REQUIRED ACTION 1:
Reproduce word for word the part of the running blog below that falls between "After an off-season" and "wicked cold virus.", inclusive.
REQUIRED ACTION 2:
Resume the running blog below, writing on from its final sentence.

It just goes to show that the cause that brings us altogether is enough to awaken the crazy–er, I mean, the dedicated in all of us. So the next time it’s pouring down like this and you are in the comfort in your own home, snuggling in a blanket and sipping hot chocolate, think of us poor folk who are out there running in the name of kicking cancer’s ass.

 

And please save a room for us by the fireplace when we’re done :).

 

"Break out the umbrella, ella, ella..."

Break out the umbrella, ella, ella...

A less than stellar debut

Well the first run of the brand new season didn’t exactly go as I had hoped…

After an off-season spent battling various injuries and ailments (I’m talking to you, evil migraines), I was hoping to put the disappointment of the last few months behind me and get back to business doing what I love to do best: training for a marathon. Today was supposed to be my fresh start, my chance to wipe the slate clean of all of the things that have plagued me recently. So of course what happens? I go and get myself infected with a wicked cold virus.

But no matter. So I was a little down and out today (managing a meager 1.34 miles before finally, FINALLY listening to my body and stopping), but it’s the first day of a long season, and there will be plenty of opportunities to get in there and run (I sure hope :)). Besides, I still found a way to meet many of the new participants and give them a great TNT experience, and at the end of the day, that’s my job as volunteer staff.

I’ll get ’em the next time.

Here we go, here we go

While the rest of the world was counting down to the rapture that might or might not happen, we TNTers were gearing up for our favorite day of the year (ok, the second favorite day–I guess race day tops this one!): kick-off.

As adults, we get few opportunities to experience the excitement of back to school, when you’re reuniting with friends after a long break and eagerly looking forward to the next few months, full of adventure, learning, and lots and lots of hard work. Lucky for me, I do get to experience this, every time the summer season for Team In Training comes around. Today was no exception, as we welcomed new participants to the team and caught up with old friends.¬† We also came together in honor of the cause that binds us all: the desire to rid the world of a monster called cancer.

DATASET EXTRACT:
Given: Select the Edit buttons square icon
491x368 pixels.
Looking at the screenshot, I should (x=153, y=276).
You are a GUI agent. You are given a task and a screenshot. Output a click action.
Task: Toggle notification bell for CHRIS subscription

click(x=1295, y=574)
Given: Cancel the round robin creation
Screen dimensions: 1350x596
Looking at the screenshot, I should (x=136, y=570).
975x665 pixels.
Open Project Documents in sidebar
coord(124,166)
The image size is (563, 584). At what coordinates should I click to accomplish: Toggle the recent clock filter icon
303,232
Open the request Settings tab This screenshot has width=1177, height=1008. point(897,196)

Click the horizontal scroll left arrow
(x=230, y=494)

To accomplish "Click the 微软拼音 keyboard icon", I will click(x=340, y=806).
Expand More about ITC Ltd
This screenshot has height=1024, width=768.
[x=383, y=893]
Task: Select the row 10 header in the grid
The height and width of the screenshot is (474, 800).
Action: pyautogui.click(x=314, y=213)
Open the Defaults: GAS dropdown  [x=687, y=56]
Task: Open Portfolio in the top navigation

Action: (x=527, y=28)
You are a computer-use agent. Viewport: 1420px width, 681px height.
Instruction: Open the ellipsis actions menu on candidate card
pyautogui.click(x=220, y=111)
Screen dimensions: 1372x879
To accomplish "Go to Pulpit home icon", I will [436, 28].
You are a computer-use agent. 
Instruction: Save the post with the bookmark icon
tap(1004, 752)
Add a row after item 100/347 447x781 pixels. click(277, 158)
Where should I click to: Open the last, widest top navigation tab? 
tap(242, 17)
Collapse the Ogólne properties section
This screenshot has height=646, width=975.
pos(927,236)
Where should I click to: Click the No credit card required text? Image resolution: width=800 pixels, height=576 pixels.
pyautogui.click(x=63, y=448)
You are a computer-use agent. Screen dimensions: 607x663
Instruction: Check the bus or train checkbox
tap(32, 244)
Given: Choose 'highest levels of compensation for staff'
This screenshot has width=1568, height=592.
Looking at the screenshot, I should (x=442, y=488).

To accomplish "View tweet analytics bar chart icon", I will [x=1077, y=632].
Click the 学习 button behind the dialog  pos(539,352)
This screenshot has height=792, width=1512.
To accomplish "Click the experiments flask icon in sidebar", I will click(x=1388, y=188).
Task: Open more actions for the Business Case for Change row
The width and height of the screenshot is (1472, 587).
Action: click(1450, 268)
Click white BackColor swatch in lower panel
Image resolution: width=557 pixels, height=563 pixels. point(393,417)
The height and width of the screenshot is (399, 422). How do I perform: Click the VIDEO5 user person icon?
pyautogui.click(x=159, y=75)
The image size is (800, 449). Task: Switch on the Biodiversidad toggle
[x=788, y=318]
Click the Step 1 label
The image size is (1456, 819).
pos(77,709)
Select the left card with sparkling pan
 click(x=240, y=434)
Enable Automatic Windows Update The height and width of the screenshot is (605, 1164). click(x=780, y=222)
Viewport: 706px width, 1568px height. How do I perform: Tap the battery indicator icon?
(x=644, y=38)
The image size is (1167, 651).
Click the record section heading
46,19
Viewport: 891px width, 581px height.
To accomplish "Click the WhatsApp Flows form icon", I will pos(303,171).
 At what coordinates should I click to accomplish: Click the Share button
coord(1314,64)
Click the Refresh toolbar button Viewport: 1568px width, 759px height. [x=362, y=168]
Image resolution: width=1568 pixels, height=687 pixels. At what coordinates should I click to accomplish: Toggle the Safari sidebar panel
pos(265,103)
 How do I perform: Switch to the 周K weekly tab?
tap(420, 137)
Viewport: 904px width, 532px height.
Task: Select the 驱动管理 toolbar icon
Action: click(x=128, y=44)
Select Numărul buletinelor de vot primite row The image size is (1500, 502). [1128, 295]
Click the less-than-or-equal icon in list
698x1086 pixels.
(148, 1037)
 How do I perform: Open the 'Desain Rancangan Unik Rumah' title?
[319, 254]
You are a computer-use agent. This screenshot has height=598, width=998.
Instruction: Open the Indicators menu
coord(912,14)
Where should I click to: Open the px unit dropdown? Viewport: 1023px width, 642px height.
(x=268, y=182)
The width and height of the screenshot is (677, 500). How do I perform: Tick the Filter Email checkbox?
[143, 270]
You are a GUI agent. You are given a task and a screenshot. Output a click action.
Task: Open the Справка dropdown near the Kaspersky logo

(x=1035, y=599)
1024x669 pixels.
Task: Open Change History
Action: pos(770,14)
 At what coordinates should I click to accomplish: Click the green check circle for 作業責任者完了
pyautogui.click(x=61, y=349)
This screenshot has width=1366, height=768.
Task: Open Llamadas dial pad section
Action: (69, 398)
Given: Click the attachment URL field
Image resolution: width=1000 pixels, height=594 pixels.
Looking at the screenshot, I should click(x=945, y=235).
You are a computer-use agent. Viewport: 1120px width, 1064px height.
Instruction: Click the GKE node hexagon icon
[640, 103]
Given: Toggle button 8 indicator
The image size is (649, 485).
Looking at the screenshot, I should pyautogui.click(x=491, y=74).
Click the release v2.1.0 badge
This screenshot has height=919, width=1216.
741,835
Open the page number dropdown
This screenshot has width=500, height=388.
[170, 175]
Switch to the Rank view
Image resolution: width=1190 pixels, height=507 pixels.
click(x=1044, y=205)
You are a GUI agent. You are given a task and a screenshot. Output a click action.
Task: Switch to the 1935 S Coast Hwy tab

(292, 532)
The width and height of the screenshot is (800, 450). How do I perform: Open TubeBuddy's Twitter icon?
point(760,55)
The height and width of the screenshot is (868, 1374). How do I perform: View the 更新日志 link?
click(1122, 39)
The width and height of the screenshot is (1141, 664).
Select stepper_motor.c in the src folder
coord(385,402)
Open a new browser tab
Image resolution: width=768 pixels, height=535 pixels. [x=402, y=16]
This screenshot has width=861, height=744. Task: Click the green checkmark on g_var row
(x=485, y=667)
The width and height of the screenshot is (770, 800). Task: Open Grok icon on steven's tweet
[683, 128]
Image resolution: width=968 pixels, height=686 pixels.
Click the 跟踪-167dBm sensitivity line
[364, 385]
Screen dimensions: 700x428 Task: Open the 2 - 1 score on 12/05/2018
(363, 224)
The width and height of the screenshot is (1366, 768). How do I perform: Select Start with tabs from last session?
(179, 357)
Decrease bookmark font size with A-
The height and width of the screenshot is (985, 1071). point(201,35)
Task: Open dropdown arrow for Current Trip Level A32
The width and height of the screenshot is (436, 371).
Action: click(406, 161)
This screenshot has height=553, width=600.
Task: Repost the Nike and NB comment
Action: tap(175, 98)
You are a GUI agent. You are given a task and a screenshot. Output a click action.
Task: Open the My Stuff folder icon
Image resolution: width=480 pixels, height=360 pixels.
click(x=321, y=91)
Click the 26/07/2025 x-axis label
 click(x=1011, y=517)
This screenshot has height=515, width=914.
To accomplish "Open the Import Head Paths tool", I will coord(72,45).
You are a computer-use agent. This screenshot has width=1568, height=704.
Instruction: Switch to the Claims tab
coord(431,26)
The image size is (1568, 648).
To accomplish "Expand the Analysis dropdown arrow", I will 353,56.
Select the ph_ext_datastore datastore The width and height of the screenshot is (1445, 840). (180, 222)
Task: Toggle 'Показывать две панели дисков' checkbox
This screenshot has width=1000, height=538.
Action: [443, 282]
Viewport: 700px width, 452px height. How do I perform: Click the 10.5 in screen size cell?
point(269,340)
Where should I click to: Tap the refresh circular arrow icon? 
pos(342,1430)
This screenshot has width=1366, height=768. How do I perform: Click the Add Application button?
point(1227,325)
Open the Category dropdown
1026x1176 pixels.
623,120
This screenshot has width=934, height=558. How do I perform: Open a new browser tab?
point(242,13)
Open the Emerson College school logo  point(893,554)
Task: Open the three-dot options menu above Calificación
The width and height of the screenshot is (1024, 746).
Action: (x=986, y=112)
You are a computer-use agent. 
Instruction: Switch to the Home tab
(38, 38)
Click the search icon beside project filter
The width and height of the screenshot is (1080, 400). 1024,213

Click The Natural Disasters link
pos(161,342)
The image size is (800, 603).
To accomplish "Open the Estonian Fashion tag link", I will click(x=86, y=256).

EXPECTED ANSWER 1:
After an off-season spent battling various injuries and ailments (I’m talking to you, evil migraines), I was hoping to put the disappointment of the last few months behind me and get back to business doing what I love to do best: training for a marathon. Today was supposed to be my fresh start, my chance to wipe the slate clean of all of the things that have plagued me recently. So of course what happens? I go and get myself infected with a wicked cold virus.

EXPECTED ANSWER 2:
In the course of today’s celebration, we paused to remember a fallen hero named Louie Bonpua, a Leukemia patient who defied the odds by completing an Iron Man (aka a 2 mile swim, 110 mile bike ride, and full marathon all in the same day!) while going through chemo. One of Louie’s good friends spoke today, to honor his friend who, as he recalled, inspired everyone whose paths had ever crossed with his–and even those who never even had the honor of meeting him.

As we watched clips of Louie in the last embers of his life, desperately ill and barely walking, but carrying the 2002 Olympic Torch as hundreds of his supporters walked with him, we all felt the profound impact of this man and there was not a single dry eye in the room. When asked why he did such crazy things as training for an Iron Man–which is a hard enough feat, even without the rigors of chemo–Louie had a simple answer: I’m still here. I’m still alive, and I’m going to do it as long as my body allows me.

His fierce attitude and refusal to let go of hope reminds me of another inspiration in my life, my dear friend Brittanie Siobhan, whose memory always weighs heavily on me when I think about why I am coming back for “more torture.” Like Louie, Britt never once succumbed to the belief that she wouldn’t be able to beat this demon. She fought it with every once of strength she had–and boy, did she have a lot. Till her last breath, she was a shining example of courage, grace, humor, and hope, and even now, as an angel, she continues to give me–and so many others who were privileged to know and love her–strength and courage.

I don’t think there will ever be a time when I won’t feel this hole in my heart because she was taken from us. But I also know that she’d be the first to tell me to take that sadness and use it as fuel to carry on in her example to live life to the fullest and leave as mighty an imprint in this world as she did in her all-too-brief 26 years.

So once again, I kick off this season with this: I hope I make you proud, Brittanie Siobhan. Fly with me, dragonfly.